Here is a test of all the methods for both small and large number of appended rows. Each method has 3 functions associated with it:
create(first_element)
that returns the appropriate backing object with first_element
put in.
append(object, element)
that appends the element
to the end of the table (represented by object
).
access(object)
gets the data.frame
with all the inserted elements.
rbindlist
to the data.frame
That is quite easy and straight-forward:
create.1<-function(elems)
{
return(as.data.table(elems))
}
append.1<-function(dt, elems)
{
return(rbindlist(list(dt, elems),use.names = TRUE))
}
access.1<-function(dt)
{
return(dt)
}
data.table::set
+ manually doubling the table when needed.

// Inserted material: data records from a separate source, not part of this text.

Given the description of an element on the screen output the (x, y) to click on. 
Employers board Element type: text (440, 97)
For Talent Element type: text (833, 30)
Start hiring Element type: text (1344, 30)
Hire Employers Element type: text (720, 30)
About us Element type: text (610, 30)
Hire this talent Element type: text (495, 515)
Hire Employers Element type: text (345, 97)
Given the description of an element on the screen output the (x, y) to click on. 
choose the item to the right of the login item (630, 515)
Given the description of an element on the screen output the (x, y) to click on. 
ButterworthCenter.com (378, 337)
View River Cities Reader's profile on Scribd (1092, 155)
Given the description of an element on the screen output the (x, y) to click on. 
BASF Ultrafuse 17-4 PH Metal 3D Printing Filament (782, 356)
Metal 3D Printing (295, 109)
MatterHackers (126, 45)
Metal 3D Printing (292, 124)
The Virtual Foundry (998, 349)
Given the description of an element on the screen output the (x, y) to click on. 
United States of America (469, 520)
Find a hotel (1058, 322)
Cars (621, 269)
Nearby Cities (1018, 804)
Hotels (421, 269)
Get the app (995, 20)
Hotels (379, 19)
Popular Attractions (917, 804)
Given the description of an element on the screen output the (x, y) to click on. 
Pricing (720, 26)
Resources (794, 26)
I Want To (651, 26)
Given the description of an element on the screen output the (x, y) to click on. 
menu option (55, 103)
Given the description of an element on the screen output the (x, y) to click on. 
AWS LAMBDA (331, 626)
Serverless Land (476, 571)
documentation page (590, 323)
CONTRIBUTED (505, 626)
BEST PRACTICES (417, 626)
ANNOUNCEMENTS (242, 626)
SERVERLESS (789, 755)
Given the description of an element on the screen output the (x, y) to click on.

I will store the true length of the table in a rowcount
attribute.
create.2<-function(elems)
{
return(as.data.table(elems))
}
append.2<-function(dt, elems)
{
n<-attr(dt, 'rowcount')
if (is.null(n))
n<-nrow(dt)
if (n==nrow(dt))
{
tmp<-elems[1]
tmp[[1]]<-rep(NA,n)
dt<-rbindlist(list(dt, tmp), fill=TRUE, use.names=TRUE)
setattr(dt,'rowcount', n)
}
pos<-as.integer(match(names(elems), colnames(dt)))
for (j in seq_along(pos))
{
set(dt, i=as.integer(n+1), pos[[j]], elems[[j]])
}
setattr(dt,'rowcount',n+1)
return(dt)
}
access.2<-function(elems)
{
n<-attr(elems, 'rowcount')
return(as.data.table(elems[1:n,]))
}
SQL should be optimized for fast record insertion, so I initially had high hopes for RSQLite
solution
This is basically copy&paste of Karsten W. answer on similar thread.
create.3<-function(elems)
{
con <- RSQLite::dbConnect(RSQLite::SQLite(), ":memory:")
RSQLite::dbWriteTable(con, 't', as.data.frame(elems))
return(con)
}
append.3<-function(con, elems)
{
RSQLite::dbWriteTable(con, 't', as.data.frame(elems), append=TRUE)
return(con)
}
access.3<-function(con)
{
return(RSQLite::dbReadTable(con, "t", row.names=NULL))
}
data.frame
's own row-appending + custom environment.
create.4<-function(elems)
{
env<-new.env()
env$dt<-as.data.frame(elems)
return(env)
}
append.4<-function(env, elems)
{
env$dt[nrow(env$dt)+1,]<-elems
return(env)
}
access.4<-function(env)
{
return(env$dt)
}
The test suite:
For convenience I will use one test function to cover them all with indirect calling. (I checked: using do.call
instead of calling the functions directly doesn't makes the code run measurable longer).
test<-function(id, n=1000)
{
n<-n-1
el<-list(a=1,b=2,c=3,d=4)
o<-do.call(paste0('create.',id),list(el))
s<-paste0('append.',id)
for (i in 1:n)
{
o<-do.call(s,list(o,el))
}
return(do.call(paste0('access.', id), list(o)))
}
Let's see the performance for n=10 insertions.
I also added a 'placebo' functions (with suffix 0
) that don't perform anything - just to measure the overhead of the test setup.
r<-microbenchmark(test(0,n=10), test(1,n=10),test(2,n=10),test(3,n=10), test(4,n=10))
autoplot(r)
For 1E5 rows (measurements done on Intel(R) Core(TM) i7-4710HQ CPU @ 2.50GHz):
nr function time
4 data.frame 228.251
3 sqlite 133.716
2 data.table 3.059
1 rbindlist 169.998
0 placebo 0.202
It looks like the SQLite-based sulution, although regains some speed on large data, is nowhere near data.table + manual exponential growth. The difference is almost two orders of magnitude!
Summary
If you know that you will append rather small number of rows (n<=100), go ahead and use the simplest possible solution: just assign the rows to the data.frame using bracket notation and ignore the fact that the data.frame is not pre-populated.
For everything else use data.table::set
and grow the data.table exponentially (e.g. using my code).